Still, 2019-nCoV is not yet a global pandemic. Despite some alarming cases, including a number of infections aboard a now-quarantined cruise ship, it remains an outbreak with just one real epicenter. However, keeping things that way is going to be difficult. And expensive.
The coronavirus outbreak has already had an extremely significant effect on the Chinese economy. Many companies have decided to extend the traditional end-of-the-year holidays. For some people that means working from home. For many more it means simply not getting paid until travel restrictions and implementation of health rules are eased. Companies with headquarters outside of China have shut down many of their stores and offices across the nation; that includes companies as large, and as different, as Apple and McDonald’s.

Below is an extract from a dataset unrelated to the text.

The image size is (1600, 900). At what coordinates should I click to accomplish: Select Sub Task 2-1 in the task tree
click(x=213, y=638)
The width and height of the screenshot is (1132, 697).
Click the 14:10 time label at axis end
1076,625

The coronavirus is also having an impact on goods manufactured in China, as well as the general flow of imports and exports. At the moment, the impact of this on the U.S. economy is small, but it will not remain small if the Chinese economy stays in a significant slowdown for long.

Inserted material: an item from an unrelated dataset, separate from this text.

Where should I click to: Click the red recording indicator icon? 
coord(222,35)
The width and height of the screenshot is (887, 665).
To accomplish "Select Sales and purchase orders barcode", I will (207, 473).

The saying used to be, “If the U.S. economy sneezes, the world catches a cold.” Right now, a lot of people in China really are sneezing, and if the world’s second-largest economy is depressed for a period of months, the world is certainly going to feel less than spectacular—and that’s even if the coronavirus itself doesn’t break out and form new centers of infection outside China.
But WHO is now warning that without a significant global effort, it is likely that more epicenters will appear, infinitely increasing the difficulty of preventing this infection from becoming a true pandemic. The organization has launched a $675 million offensive over the next three months. The Strategic Preparedness and Response Plan for 2019-nCoV provides resources to support the rapid identification of suspected cases and the isolation of infected patients, especially in those nations where the health system may not be up the the challenge of a novel, fast-moving disease. Unlike diseases such as Ebola, which require physical contact to spread from one person to another, the Wuhan coronavirus can be spread casually and rapidly through air. No one has immunity. Procedures required to protect health workers and prevent a single case from becoming a new epicenter require a stringent approach.

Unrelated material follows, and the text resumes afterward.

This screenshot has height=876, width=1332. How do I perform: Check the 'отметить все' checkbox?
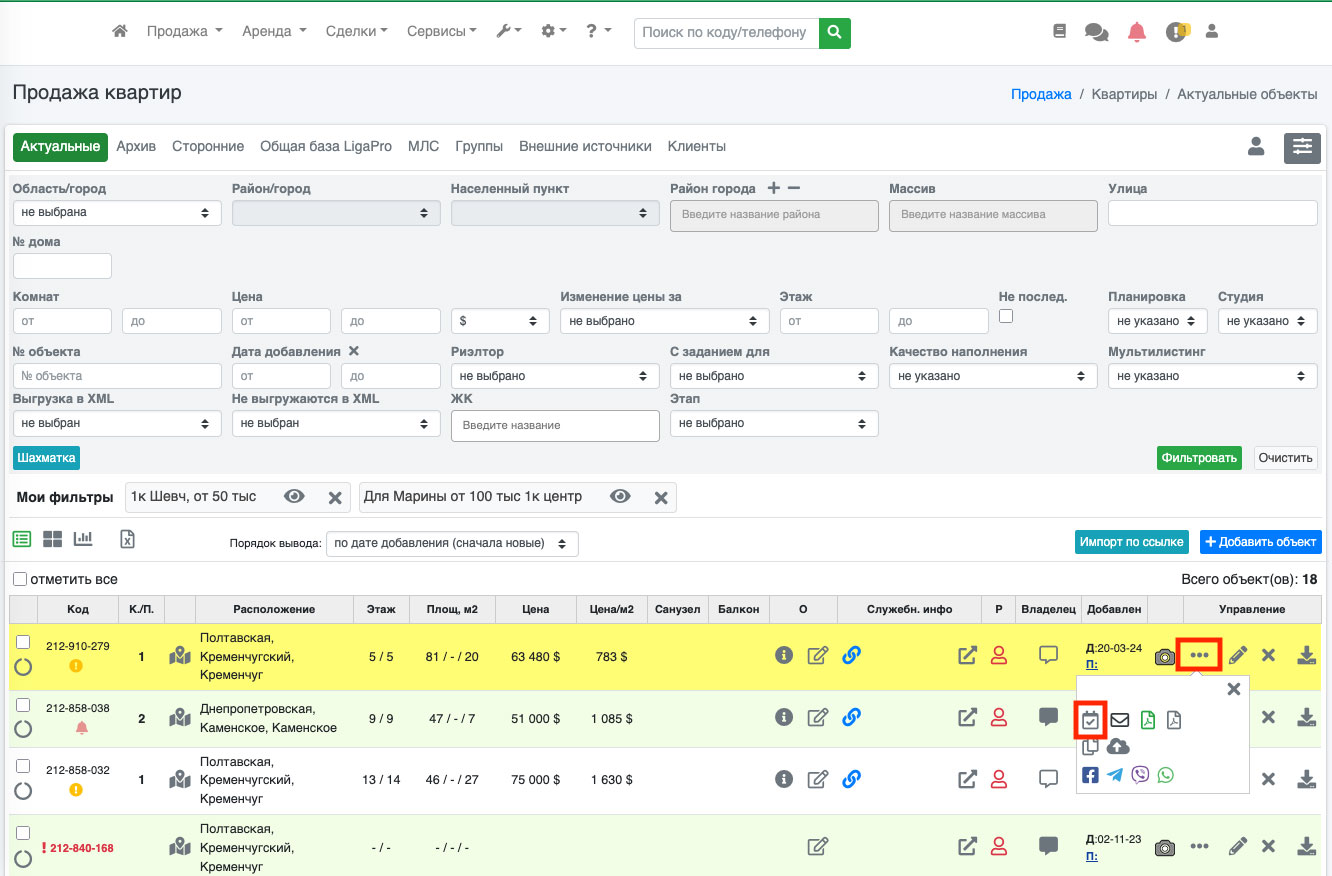pos(20,579)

At this point, the distribution of cases shows that 2019-nCoV is a disease that has been largely confined to China. However, there are definite causes for continued concern outside of that country as well.
There are two reasons for concern indicated by the number of new cases each day. First, the number of new cases confirmed each day within China continues to increase. SARS, which followed a similar initial curve, was contained more quickly. Over the course of a six-month epidemic, SARS totaled 8,000 confirmed cases. The new coronavirus cleared that level on Jan. 31, and the rate of increase … has continued to increase. Until Tuesday, it had appeared that this rate was beginning to flatten out, but it spiked to new highs on Wednesday, as the total number of cases soared past 24,000. At the same time, there was an increase in new cases outside of China, including the small cluster onboard a cruise ship. Numbers outside China continue to be erratic, but the number that occurred outside China on Tuesday and Wednesday may indicate efforts to contain the coronavirus are beginning to fray.
At this point, with the rate of increase in the number of cases in China still going up, it’s impossible to predict the total course of the disease. But even if the coronavirus remains restricted to a single epicenter, it will be several months before the possibility of a rapid emergence or the establishment of new centers of infection will be reduced to a low probability.
The global threat of a genuine pandemic remains high, and while the death rate from 2019-nCoV is currently running around 2%, that percentage could represent a massive number if the infection becomes widespread. Additionally, the threats from panic, closed borders, and disrupted services remain as potent as the disease itself.